Flotteron isn’t focused as much on getting public officials on board at the moment, because as he points out, the plan is just in the idea stage now and would take years to implement, and today’s public officials wouldn’t even be in office any more.
“It’s about changing the dialogue, it’s not about what’s wrong and what you can do, it’s about what you want to do,” he said.
On the North shore of the island, developments like Empire Outlets, the Staten Island Ferry, and luxury rental complex Urby have cropped up over the last few years, and the area around the first stop on the Staten Island train line has been rezoned.
“It’s going to come down the East side,” said Flotteron of more rezoning and development. “And it will happen sporadically if someone doesn’t stitch it together.”
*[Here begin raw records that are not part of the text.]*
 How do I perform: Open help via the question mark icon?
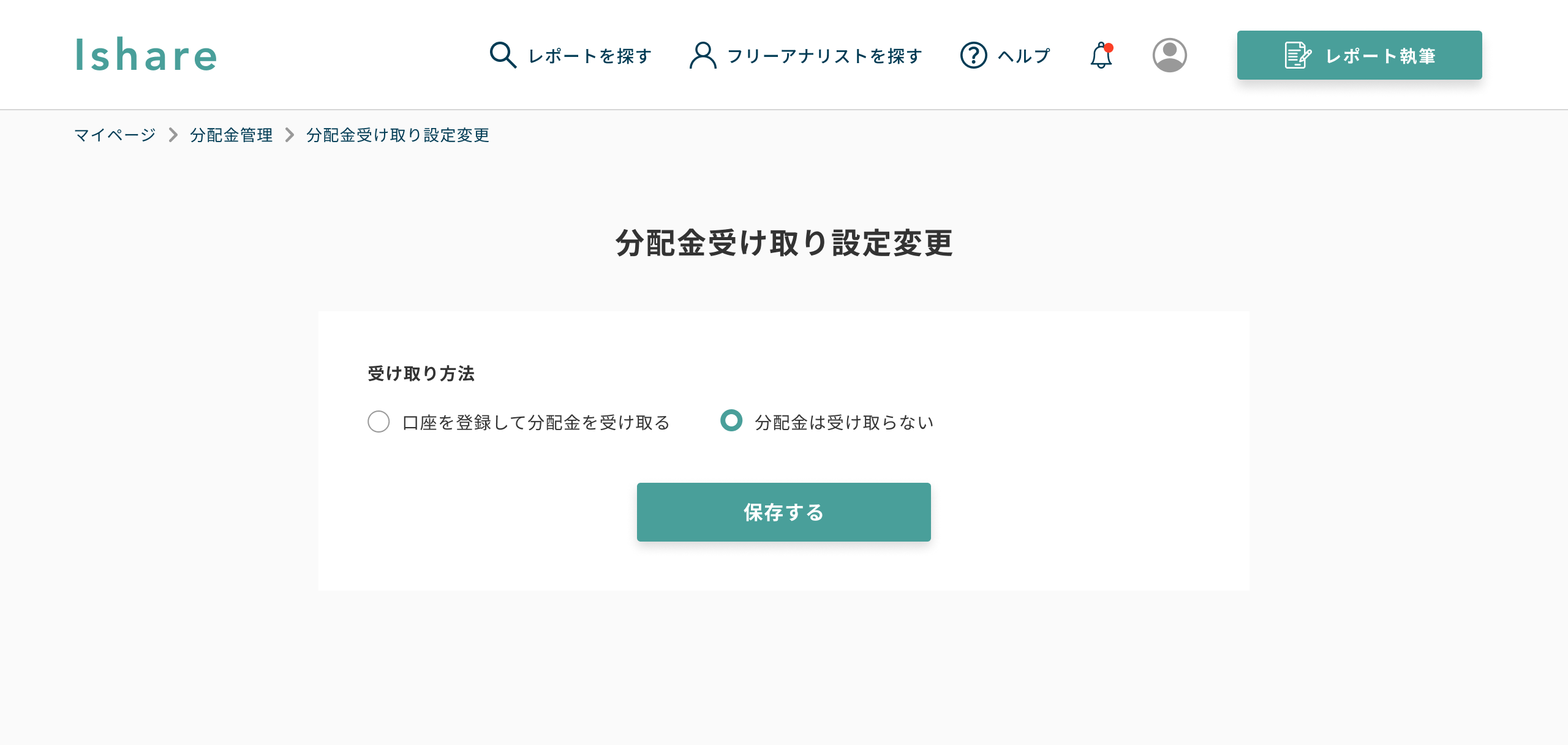(973, 55)
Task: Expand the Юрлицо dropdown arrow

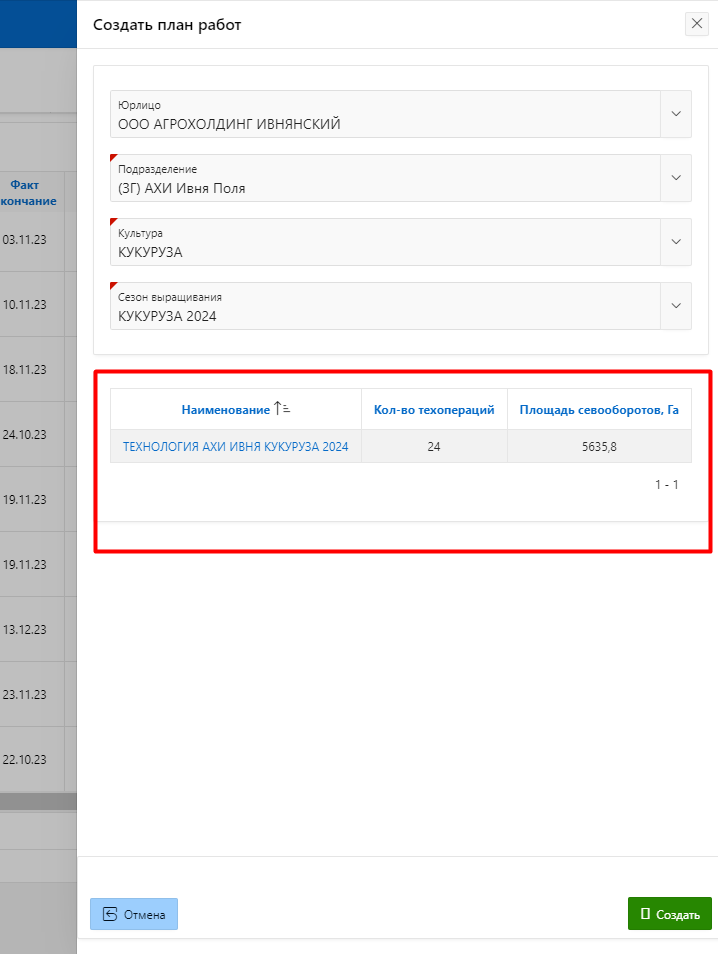Action: [x=676, y=114]
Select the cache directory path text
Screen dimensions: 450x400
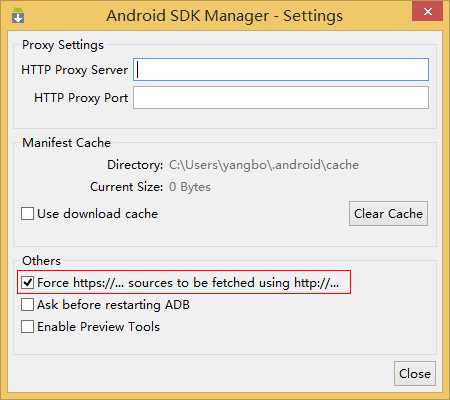264,165
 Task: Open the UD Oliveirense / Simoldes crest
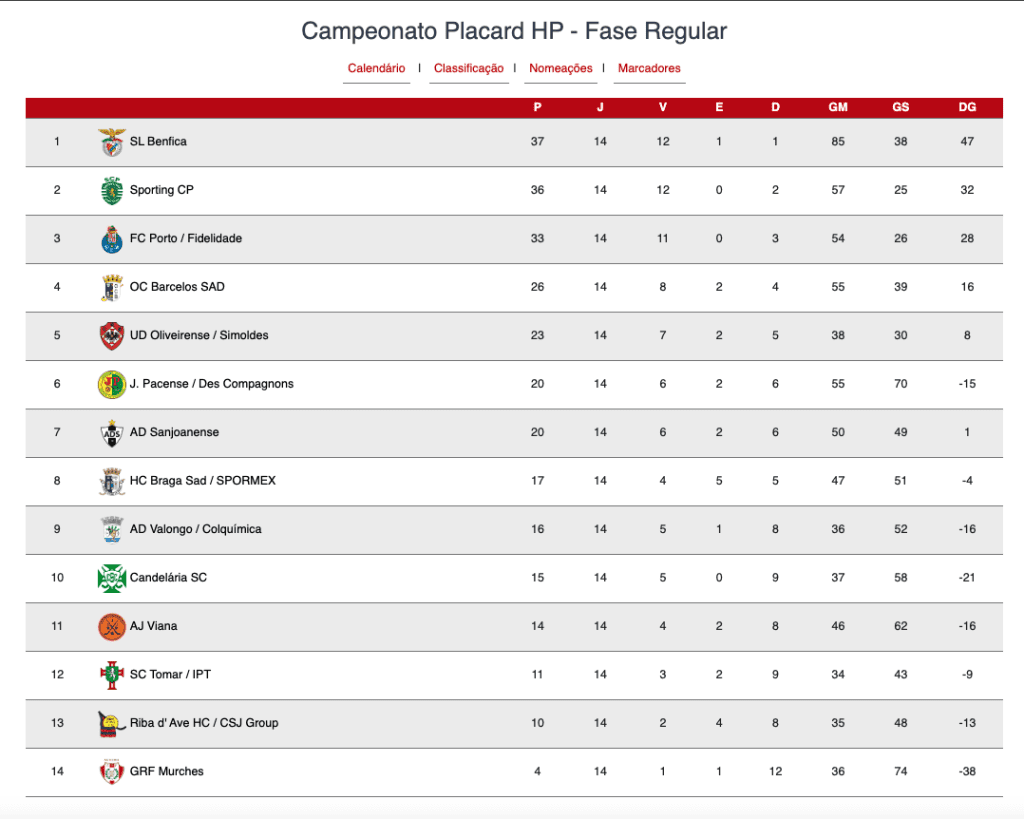112,336
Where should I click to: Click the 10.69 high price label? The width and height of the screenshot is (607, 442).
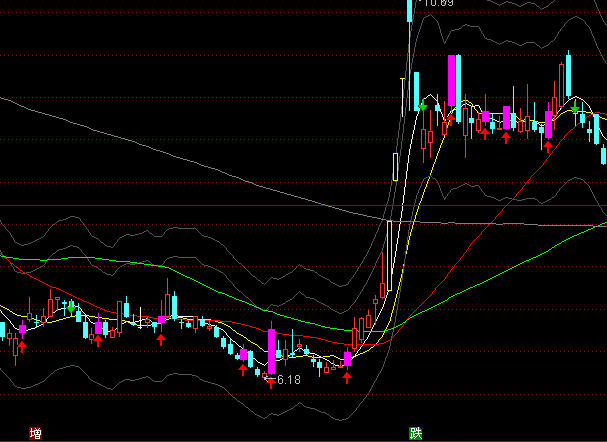pos(438,3)
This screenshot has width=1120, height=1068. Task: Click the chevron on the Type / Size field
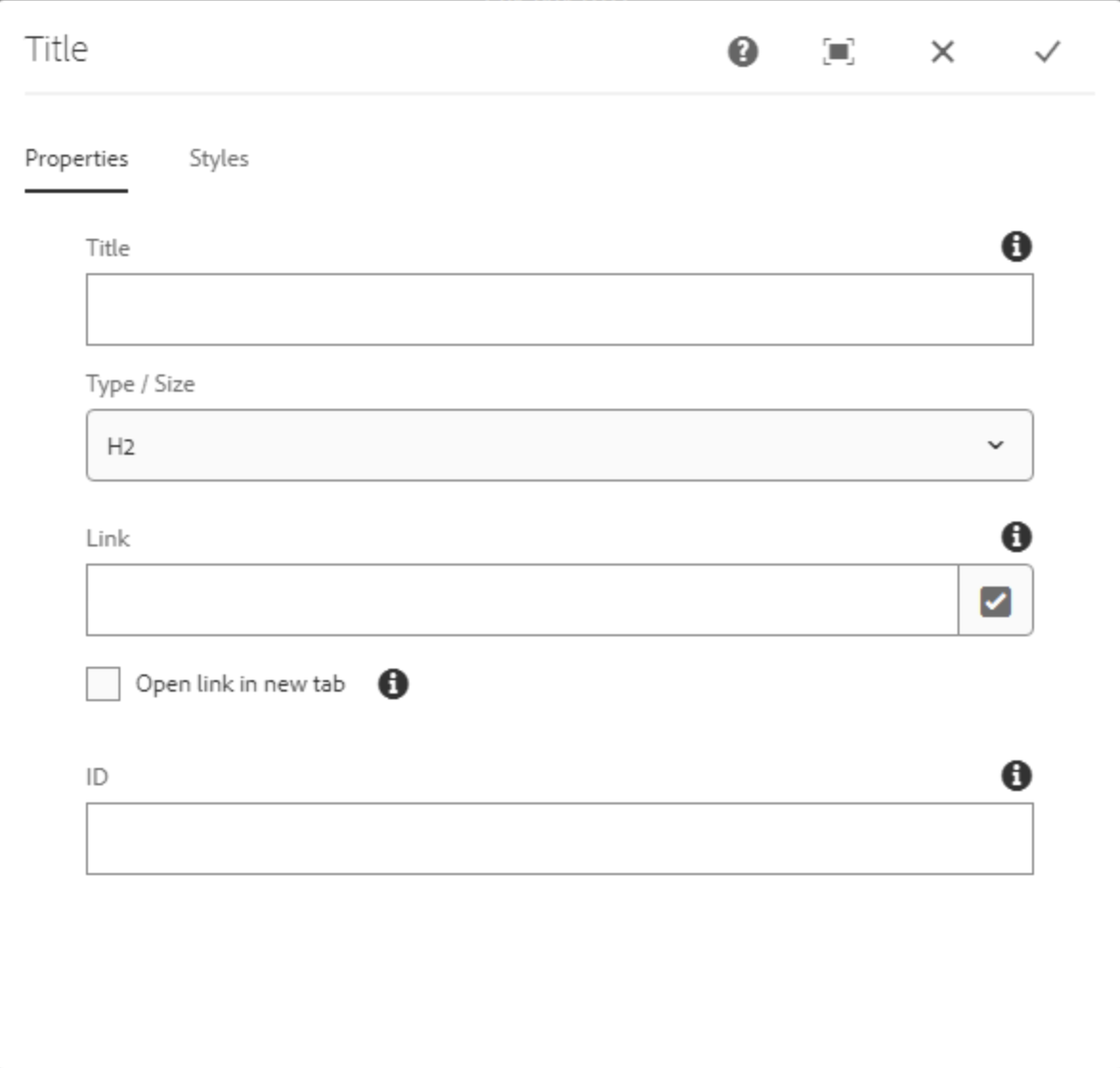click(996, 445)
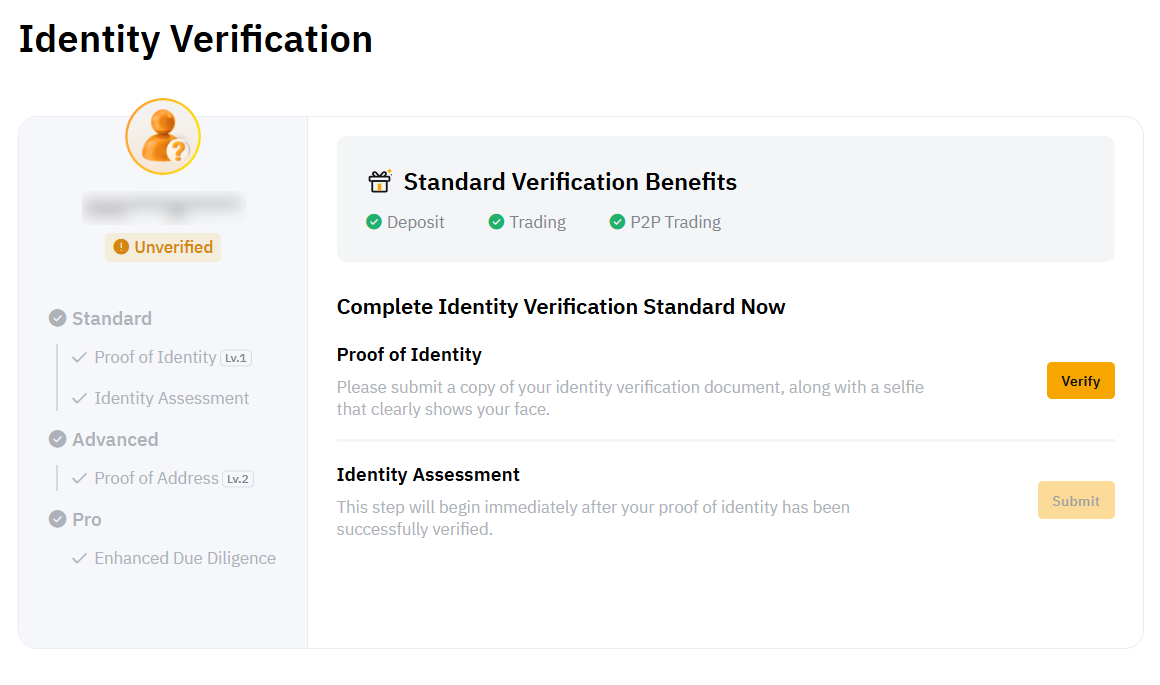Viewport: 1160px width, 685px height.
Task: Click the green checkmark beside Deposit
Action: pos(374,222)
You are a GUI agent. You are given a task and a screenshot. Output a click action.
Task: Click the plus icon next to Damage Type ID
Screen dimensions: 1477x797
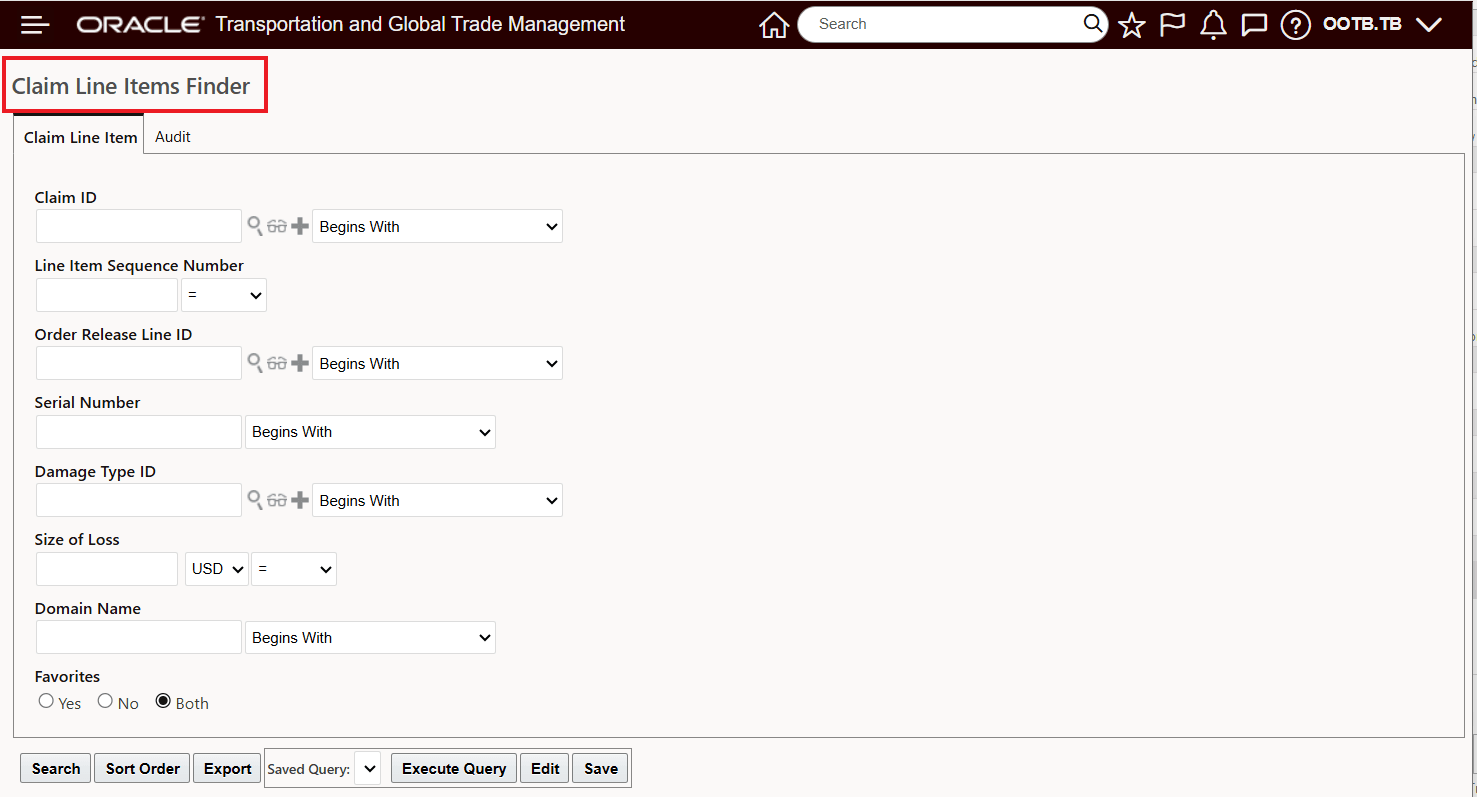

Housing prices for both rentals and sales in Staten Island are significantly cheaper than in Manhattan and Brooklyn. The average median listing price is $598,000, while average price per square foot is $337, according to Realtor.com. In Manhattan, the average median listing price is $1.6 million, while the average price per square foot is $2,000.
Renters can still find deals like a two-bedroom, one bathroom apartment with 1,200 s/f for $1,500, according to one recent listing on Realtor.com. The home, on Westervelt Avenue, is close to the Staten Island Ferry Terminal.
Flotteron sees a wealth of opportunity for useful, sustainable, and much needed housing and development to happen in what he called the “most disconnected borough.”
“It’s kind of new territory, it’s like the last frontier,” he said. “A lot of land, and very little density.”